Supplied information
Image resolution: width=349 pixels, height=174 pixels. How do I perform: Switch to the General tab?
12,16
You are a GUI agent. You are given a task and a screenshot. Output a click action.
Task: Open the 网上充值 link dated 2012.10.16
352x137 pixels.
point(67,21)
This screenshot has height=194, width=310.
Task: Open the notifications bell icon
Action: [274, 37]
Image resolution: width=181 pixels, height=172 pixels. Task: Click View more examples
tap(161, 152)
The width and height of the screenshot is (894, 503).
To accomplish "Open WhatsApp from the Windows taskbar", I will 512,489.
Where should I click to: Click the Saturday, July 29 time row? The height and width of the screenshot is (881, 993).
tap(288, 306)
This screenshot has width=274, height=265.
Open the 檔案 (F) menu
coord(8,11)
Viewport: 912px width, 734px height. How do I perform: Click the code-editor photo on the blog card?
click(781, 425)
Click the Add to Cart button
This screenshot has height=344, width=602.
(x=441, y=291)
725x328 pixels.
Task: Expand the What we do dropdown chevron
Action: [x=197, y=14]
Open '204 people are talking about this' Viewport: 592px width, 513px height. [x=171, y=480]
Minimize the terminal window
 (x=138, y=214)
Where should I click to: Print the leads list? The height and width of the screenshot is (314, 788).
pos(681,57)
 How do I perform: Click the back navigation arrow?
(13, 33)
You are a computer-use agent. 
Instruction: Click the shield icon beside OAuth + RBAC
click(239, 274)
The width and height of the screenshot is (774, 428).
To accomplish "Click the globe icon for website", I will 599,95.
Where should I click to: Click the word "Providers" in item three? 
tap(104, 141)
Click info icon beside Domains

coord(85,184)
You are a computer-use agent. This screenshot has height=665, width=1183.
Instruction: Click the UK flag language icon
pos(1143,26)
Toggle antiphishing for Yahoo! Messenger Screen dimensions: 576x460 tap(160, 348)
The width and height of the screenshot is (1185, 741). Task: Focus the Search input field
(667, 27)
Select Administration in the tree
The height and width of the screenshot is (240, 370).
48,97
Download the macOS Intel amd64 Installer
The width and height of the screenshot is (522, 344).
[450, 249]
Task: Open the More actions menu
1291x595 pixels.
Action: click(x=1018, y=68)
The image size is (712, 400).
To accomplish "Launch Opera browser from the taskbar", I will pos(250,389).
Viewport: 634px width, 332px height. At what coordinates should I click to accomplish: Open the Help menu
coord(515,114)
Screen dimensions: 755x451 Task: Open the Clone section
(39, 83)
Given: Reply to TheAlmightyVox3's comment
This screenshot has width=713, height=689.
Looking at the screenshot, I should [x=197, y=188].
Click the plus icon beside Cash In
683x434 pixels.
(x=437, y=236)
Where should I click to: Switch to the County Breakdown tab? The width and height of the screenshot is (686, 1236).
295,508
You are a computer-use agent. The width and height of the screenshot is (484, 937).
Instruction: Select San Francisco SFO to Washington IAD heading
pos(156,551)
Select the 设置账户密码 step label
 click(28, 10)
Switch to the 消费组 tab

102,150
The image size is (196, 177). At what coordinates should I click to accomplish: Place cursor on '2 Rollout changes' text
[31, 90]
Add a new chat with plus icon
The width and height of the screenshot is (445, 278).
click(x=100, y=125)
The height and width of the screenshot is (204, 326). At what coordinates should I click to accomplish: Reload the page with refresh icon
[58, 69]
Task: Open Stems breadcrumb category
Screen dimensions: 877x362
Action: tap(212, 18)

Work instructions
Copy, exactly and with nothing added, the lines from the one containing "The image size is (196, 177)." through the end of the records.

Finished exercise
The image size is (196, 177). At what coordinates should I click to accomplish: Place cursor on '2 Rollout changes' text
[31, 90]
Add a new chat with plus icon
The width and height of the screenshot is (445, 278).
click(x=100, y=125)
The height and width of the screenshot is (204, 326). At what coordinates should I click to accomplish: Reload the page with refresh icon
[58, 69]
Task: Open Stems breadcrumb category
Screen dimensions: 877x362
Action: tap(212, 18)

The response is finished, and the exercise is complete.